Die Schwäche Pjanic‘ in diesem Bereich ist seine Neigung, manchmal unnötig mit dem ersten Kontakt als Direktpass weiterzuspielen. In solchen Szenen folgt seine Aktion dann einfach der schon bestehenden Dynamik der Situation, wenn man diese mit einem zweiten Kontakt bzw. einer Verzögerung entscheidend verändern bzw. wirksam entgegengesetzt zu ihr spielen könnte.
Schlussworte
Insgesamt leistete sich Pjanic ansonsten wenige Schwächen und wenige schwache Momente in den letzten Jahren. Er spielte fast durchgängig auf einem hohen Grundniveau, wurde deshalb keinesfalls zufällig von Barcelona gescoutet – nur war der Zeitpunkt für einen Transfer zu den Katalanen im Sommer letzten Jahres einer der ungünstigsten seit langem. Seither scheint Pjanic fast etwas unter das allgemeine Radar gerutscht.
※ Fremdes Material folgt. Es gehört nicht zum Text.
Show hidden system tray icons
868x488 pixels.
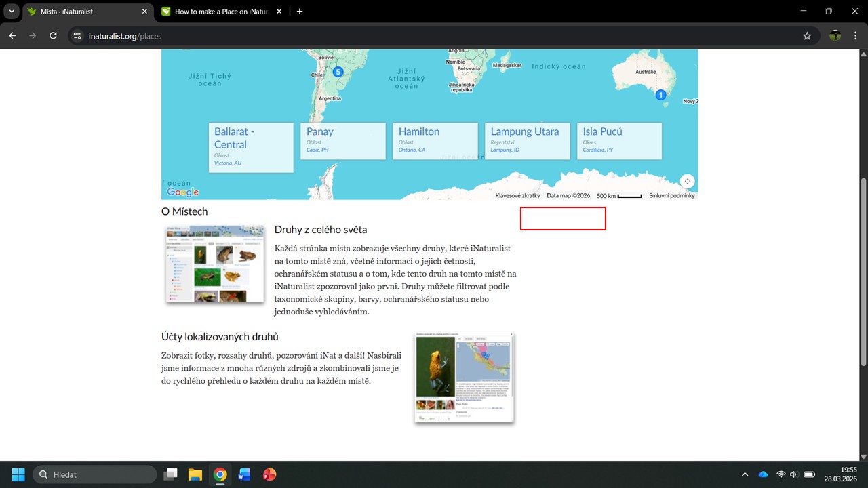745,474
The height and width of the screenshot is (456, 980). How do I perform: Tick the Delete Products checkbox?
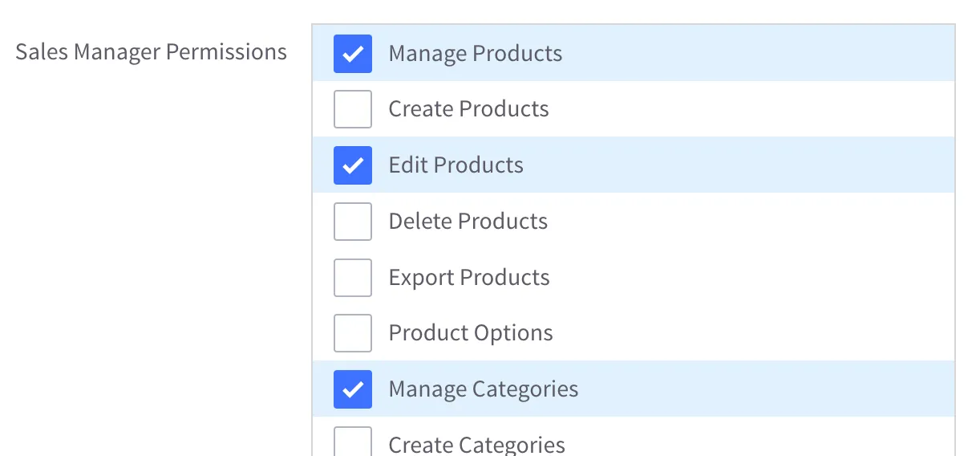click(353, 222)
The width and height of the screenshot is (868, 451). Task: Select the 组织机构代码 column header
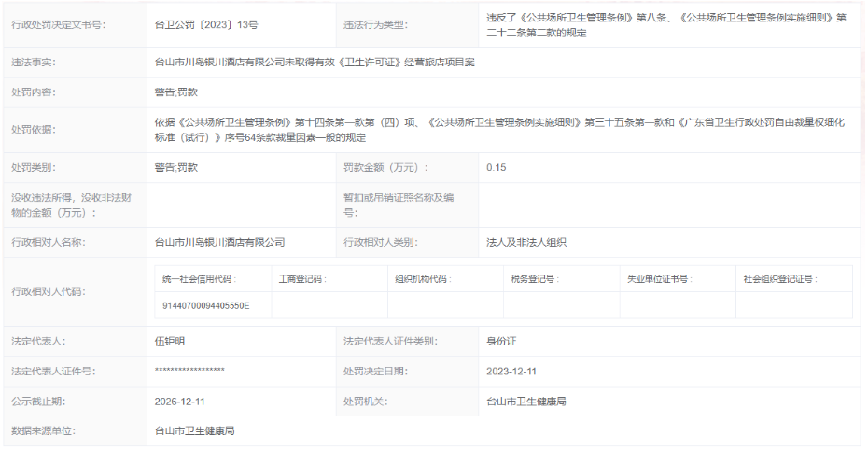tap(421, 279)
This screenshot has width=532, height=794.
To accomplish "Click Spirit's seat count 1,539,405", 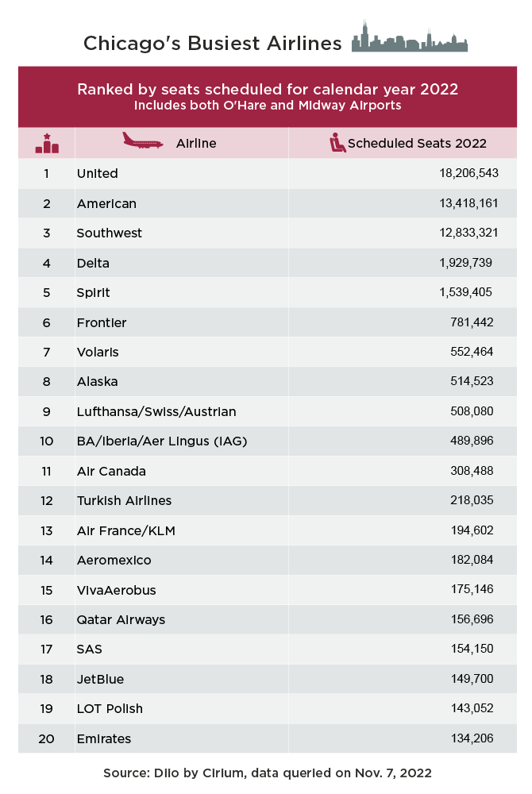I will pyautogui.click(x=465, y=292).
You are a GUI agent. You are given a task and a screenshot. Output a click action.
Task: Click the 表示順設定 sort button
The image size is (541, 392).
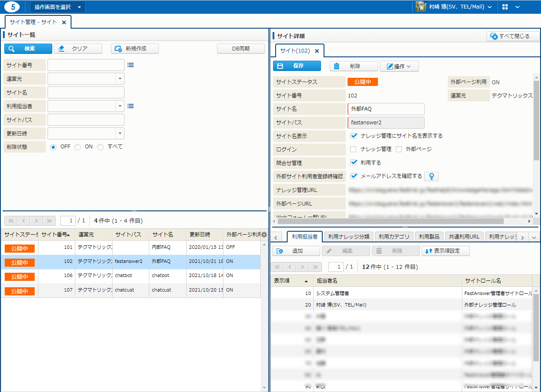[x=446, y=251]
Das kommt etwas überraschend für einen Spieler, der in den Saisons zuvor auf einem derart hohen Niveau agierte. Pjanic zeichnete sich vor allem dadurch aus, dass er kaum mehr wirklich schwache Aktionen hatte, sondern eher zwischendurch einige „suboptimale“, neben den vielen guten und sehr guten.
1 Kommentar Alle anzeigen
studdi 3. Dezember 2021 um 10:23
Den Transfer zu Barca werde ich nie verstehen. Es gab dabei nur Verlierer und es war eigentlich schon im vorhinein klar. Hatte aber wohl auch viel mit Geld und den Schulden der Clubs zu tun.